The PIB is meant to let mines know the specific boundaries for 30 CFR, 19.1(b), the electric cap lamp regulation, on compliant units and associated electronic circuitry, and that it will bear resemblance to another well-known section of federal law.

“MSHA intends to evaluate cap lamps for compliance using MSHA's Criteria for the Evaluation and Test of Intrinsically Safe Apparatus and Associated Apparatus [http://www.msha.gov/techsupp/acc/application/acri2001.pdf], where applicable, in addition to the existing 30 CFR, 19.1(b) requirements,” MSHA said.

“[The] regulation was originally promulgated in 1939 and has not been substantially updated since," it said of Part 19.

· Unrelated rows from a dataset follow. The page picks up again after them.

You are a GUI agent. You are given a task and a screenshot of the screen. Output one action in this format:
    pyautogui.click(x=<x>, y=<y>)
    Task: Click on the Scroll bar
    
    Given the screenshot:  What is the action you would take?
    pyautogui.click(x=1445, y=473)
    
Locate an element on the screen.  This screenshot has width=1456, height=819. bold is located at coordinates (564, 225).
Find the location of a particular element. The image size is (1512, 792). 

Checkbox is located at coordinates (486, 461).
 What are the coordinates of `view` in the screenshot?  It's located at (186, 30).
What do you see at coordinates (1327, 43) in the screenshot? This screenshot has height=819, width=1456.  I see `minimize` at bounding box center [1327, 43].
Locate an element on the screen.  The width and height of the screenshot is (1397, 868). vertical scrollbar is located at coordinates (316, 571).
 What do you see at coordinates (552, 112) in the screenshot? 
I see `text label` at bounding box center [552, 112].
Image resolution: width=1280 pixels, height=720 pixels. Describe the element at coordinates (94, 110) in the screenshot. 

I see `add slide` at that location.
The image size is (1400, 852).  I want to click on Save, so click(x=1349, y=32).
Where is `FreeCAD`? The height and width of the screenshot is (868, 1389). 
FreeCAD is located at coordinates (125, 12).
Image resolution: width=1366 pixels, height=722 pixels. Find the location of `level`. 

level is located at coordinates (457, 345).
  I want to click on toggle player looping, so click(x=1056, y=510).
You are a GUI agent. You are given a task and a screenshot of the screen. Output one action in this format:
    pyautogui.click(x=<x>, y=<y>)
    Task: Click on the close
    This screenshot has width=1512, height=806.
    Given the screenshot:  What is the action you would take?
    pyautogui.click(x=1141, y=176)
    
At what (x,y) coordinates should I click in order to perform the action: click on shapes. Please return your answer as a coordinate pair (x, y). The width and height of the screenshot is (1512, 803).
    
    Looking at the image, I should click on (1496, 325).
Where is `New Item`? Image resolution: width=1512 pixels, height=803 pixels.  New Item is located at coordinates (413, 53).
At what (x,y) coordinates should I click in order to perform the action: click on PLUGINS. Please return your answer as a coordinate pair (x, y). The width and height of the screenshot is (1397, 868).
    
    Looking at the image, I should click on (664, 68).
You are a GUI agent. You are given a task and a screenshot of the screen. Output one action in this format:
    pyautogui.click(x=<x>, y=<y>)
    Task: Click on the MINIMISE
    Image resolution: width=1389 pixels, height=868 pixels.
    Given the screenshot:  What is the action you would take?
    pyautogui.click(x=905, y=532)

“At the time … authors did not address more recent developments in the design of electric cap lamps."

The area of concern for the units is protection against explosion hazard, which is encompassed in 30 CFR, 19.7 with the following preface:

“Unless properly designed, electric cap lamps may present two sources of probable explosion hazards: ignition of an explosive atmosphere by the heated filament of the bulb in case the bulb glass is accidentally broken, and ignition by sparks or flashes from the battery…."

The agency said that while several safety requirements were outlined at the time, they included only the technology in use then. It was also commonplace for many years that the only design submitted to MSHA for approval had batteries of acid or lead connected directly to an electric headpiece filament.

“Recent electric cap lamp designs include newer battery chemistries such as nickel metal hydride and lithium ion [and] these new battery assemblies typically include electronic control circuitry," it said in the PIB.

“Additionally, electric cap lamps are now routinely designed to deliver power to accessories such as radio frequency identification (RFID) tags, and personal messaging devices or an accessory receptacle (power take-off or PTO) to power remote control transmitters."

MSHA added that by nature of design the accessories introduce additional electronic circuitry that must be reviewed.

Alternate technologies are also beginning to take centre stage, such as a trend in applications submitted for units that incorporate fluorescent lamps or light emitting diodes (LEDs).

“Section 19.7(e) requires cap lamp battery current to be restricted to a value that will not produce sparks that could ignite an explosive mixture of methane and air," MSHA noted.

“In order to ensure that an adequate degree of safety is provided on new cap lamp designs, the A&CC [MSHA Approval and Certification Center] is applying the Criteria for the Evaluation and Test of Intrinsically Safe Apparatus and Associated Apparatus to the evaluation of MSHA approval requests for electric cap lamps."

The agency is encouraging mine personnel, equipment producers and other interested parties to pass on the information to others; the full document is available for viewing at its website.